**Task instructions**
Could you give the entries again, exactly as written?

**** Source data

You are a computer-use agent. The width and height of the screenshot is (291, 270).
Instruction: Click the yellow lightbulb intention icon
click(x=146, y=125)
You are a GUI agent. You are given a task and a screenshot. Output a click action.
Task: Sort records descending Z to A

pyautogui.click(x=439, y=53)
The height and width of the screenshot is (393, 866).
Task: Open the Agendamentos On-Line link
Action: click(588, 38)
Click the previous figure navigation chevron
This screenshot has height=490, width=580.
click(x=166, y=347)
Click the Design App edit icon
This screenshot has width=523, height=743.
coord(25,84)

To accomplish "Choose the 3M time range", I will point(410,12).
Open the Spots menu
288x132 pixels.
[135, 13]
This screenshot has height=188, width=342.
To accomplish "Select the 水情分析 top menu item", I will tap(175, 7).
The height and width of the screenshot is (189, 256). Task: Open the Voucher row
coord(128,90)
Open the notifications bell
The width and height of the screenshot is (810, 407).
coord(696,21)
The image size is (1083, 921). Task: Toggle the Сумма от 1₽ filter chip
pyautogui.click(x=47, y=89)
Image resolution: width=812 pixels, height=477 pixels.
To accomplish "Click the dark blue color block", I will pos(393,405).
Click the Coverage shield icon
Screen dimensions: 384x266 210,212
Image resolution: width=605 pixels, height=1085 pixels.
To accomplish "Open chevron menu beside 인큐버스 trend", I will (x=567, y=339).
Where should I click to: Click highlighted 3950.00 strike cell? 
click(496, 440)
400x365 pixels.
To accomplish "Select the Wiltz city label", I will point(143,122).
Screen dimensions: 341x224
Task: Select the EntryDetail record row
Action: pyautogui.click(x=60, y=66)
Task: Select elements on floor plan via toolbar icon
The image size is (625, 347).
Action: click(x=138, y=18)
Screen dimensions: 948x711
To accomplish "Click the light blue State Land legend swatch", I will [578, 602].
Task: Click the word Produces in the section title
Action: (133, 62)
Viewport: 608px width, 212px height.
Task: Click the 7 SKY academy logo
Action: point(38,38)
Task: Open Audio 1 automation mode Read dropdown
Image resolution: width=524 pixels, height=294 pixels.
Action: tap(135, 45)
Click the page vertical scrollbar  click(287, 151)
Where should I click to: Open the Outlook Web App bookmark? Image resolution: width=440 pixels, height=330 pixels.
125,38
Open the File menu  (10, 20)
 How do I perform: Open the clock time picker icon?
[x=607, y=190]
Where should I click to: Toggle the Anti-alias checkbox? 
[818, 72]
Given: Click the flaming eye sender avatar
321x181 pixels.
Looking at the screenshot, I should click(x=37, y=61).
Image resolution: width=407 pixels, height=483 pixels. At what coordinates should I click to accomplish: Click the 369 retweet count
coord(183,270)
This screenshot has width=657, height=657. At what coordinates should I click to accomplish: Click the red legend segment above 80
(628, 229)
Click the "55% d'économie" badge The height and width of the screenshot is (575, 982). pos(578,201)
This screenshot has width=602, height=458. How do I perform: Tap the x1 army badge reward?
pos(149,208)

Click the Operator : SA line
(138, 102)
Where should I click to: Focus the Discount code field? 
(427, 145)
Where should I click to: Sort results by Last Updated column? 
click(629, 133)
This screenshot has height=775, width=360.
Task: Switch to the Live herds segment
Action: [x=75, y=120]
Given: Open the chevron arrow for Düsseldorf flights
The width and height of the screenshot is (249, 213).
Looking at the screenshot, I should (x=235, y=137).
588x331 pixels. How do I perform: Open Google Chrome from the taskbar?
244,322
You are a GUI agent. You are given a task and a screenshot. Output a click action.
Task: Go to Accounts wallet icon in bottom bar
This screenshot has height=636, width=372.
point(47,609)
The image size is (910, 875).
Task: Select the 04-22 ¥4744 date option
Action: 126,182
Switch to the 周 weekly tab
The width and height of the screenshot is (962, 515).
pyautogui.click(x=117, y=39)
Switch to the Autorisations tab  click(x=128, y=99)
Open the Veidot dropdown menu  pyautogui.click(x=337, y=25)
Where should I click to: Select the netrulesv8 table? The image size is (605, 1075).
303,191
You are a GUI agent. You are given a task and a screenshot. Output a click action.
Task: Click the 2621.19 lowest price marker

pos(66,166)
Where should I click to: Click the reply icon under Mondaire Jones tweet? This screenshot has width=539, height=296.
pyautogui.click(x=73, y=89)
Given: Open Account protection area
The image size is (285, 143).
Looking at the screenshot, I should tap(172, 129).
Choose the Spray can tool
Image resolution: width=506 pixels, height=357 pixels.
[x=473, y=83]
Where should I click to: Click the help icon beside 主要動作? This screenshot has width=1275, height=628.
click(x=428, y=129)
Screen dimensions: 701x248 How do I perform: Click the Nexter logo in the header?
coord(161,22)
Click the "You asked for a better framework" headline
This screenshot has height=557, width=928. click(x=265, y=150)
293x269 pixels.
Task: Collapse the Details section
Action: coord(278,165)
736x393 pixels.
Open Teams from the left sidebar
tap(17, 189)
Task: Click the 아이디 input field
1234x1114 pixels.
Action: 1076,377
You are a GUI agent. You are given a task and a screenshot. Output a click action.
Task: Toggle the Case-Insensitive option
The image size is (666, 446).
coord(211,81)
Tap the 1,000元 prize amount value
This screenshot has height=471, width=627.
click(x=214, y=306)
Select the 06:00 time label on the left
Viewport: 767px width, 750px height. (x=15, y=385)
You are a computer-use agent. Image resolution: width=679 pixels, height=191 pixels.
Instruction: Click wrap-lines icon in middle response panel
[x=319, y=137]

********

**Exercise solution**
You are a computer-use agent. The width and height of the screenshot is (291, 270).
Instruction: Click the yellow lightbulb intention icon
click(x=146, y=125)
You are a GUI agent. You are given a task and a screenshot. Output a click action.
Task: Sort records descending Z to A

pyautogui.click(x=439, y=53)
The height and width of the screenshot is (393, 866).
Task: Open the Agendamentos On-Line link
Action: click(588, 38)
Click the previous figure navigation chevron
This screenshot has height=490, width=580.
click(x=166, y=347)
Click the Design App edit icon
This screenshot has width=523, height=743.
coord(25,84)

To accomplish "Choose the 3M time range", I will point(410,12).
Open the Spots menu
288x132 pixels.
[135, 13]
This screenshot has height=188, width=342.
To accomplish "Select the 水情分析 top menu item", I will tap(175, 7).
The height and width of the screenshot is (189, 256). Task: Open the Voucher row
coord(128,90)
Open the notifications bell
The width and height of the screenshot is (810, 407).
coord(696,21)
The image size is (1083, 921). Task: Toggle the Сумма от 1₽ filter chip
pyautogui.click(x=47, y=89)
Image resolution: width=812 pixels, height=477 pixels.
To accomplish "Click the dark blue color block", I will pos(393,405).
Click the Coverage shield icon
Screen dimensions: 384x266 210,212
Image resolution: width=605 pixels, height=1085 pixels.
To accomplish "Open chevron menu beside 인큐버스 trend", I will (x=567, y=339).
Where should I click to: Click highlighted 3950.00 strike cell? 
click(496, 440)
400x365 pixels.
To accomplish "Select the Wiltz city label", I will point(143,122).
Screen dimensions: 341x224
Task: Select the EntryDetail record row
Action: pyautogui.click(x=60, y=66)
Task: Select elements on floor plan via toolbar icon
The image size is (625, 347).
Action: click(x=138, y=18)
Screen dimensions: 948x711
To accomplish "Click the light blue State Land legend swatch", I will [578, 602].
Task: Click the word Produces in the section title
Action: (133, 62)
Viewport: 608px width, 212px height.
Task: Click the 7 SKY academy logo
Action: point(38,38)
Task: Open Audio 1 automation mode Read dropdown
Image resolution: width=524 pixels, height=294 pixels.
Action: tap(135, 45)
Click the page vertical scrollbar  click(287, 151)
Where should I click to: Open the Outlook Web App bookmark? Image resolution: width=440 pixels, height=330 pixels.
125,38
Open the File menu  (10, 20)
 How do I perform: Open the clock time picker icon?
[x=607, y=190]
Where should I click to: Toggle the Anti-alias checkbox? 
[818, 72]
Given: Click the flaming eye sender avatar
321x181 pixels.
Looking at the screenshot, I should click(x=37, y=61).
Image resolution: width=407 pixels, height=483 pixels. At what coordinates should I click to accomplish: Click the 369 retweet count
coord(183,270)
This screenshot has width=657, height=657. At what coordinates should I click to accomplish: Click the red legend segment above 80
(628, 229)
Click the "55% d'économie" badge The height and width of the screenshot is (575, 982). pos(578,201)
This screenshot has width=602, height=458. How do I perform: Tap the x1 army badge reward?
pos(149,208)

Click the Operator : SA line
(138, 102)
Where should I click to: Focus the Discount code field? 
(427, 145)
Where should I click to: Sort results by Last Updated column? 
click(629, 133)
This screenshot has height=775, width=360.
Task: Switch to the Live herds segment
Action: [x=75, y=120]
Given: Open the chevron arrow for Düsseldorf flights
The width and height of the screenshot is (249, 213).
Looking at the screenshot, I should (x=235, y=137).
588x331 pixels. How do I perform: Open Google Chrome from the taskbar?
244,322
You are a GUI agent. You are given a task and a screenshot. Output a click action.
Task: Go to Accounts wallet icon in bottom bar
This screenshot has height=636, width=372.
point(47,609)
The image size is (910, 875).
Task: Select the 04-22 ¥4744 date option
Action: 126,182
Switch to the 周 weekly tab
The width and height of the screenshot is (962, 515).
pyautogui.click(x=117, y=39)
Switch to the Autorisations tab  click(x=128, y=99)
Open the Veidot dropdown menu  pyautogui.click(x=337, y=25)
Where should I click to: Select the netrulesv8 table? The image size is (605, 1075).
303,191
You are a GUI agent. You are given a task and a screenshot. Output a click action.
Task: Click the 2621.19 lowest price marker

pos(66,166)
Where should I click to: Click the reply icon under Mondaire Jones tweet? This screenshot has width=539, height=296.
pyautogui.click(x=73, y=89)
Given: Open Account protection area
The image size is (285, 143).
Looking at the screenshot, I should tap(172, 129).
Choose the Spray can tool
Image resolution: width=506 pixels, height=357 pixels.
[x=473, y=83]
Where should I click to: Click the help icon beside 主要動作? This screenshot has width=1275, height=628.
click(x=428, y=129)
Screen dimensions: 701x248 How do I perform: Click the Nexter logo in the header?
coord(161,22)
Click the "You asked for a better framework" headline
This screenshot has height=557, width=928. click(x=265, y=150)
293x269 pixels.
Task: Collapse the Details section
Action: coord(278,165)
736x393 pixels.
Open Teams from the left sidebar
tap(17, 189)
Task: Click the 아이디 input field
1234x1114 pixels.
Action: 1076,377
You are a GUI agent. You are given a task and a screenshot. Output a click action.
Task: Toggle the Case-Insensitive option
The image size is (666, 446).
coord(211,81)
Tap the 1,000元 prize amount value
This screenshot has height=471, width=627.
click(x=214, y=306)
Select the 06:00 time label on the left
Viewport: 767px width, 750px height. (x=15, y=385)
You are a computer-use agent. Image resolution: width=679 pixels, height=191 pixels.
Instruction: Click wrap-lines icon in middle response panel
[x=319, y=137]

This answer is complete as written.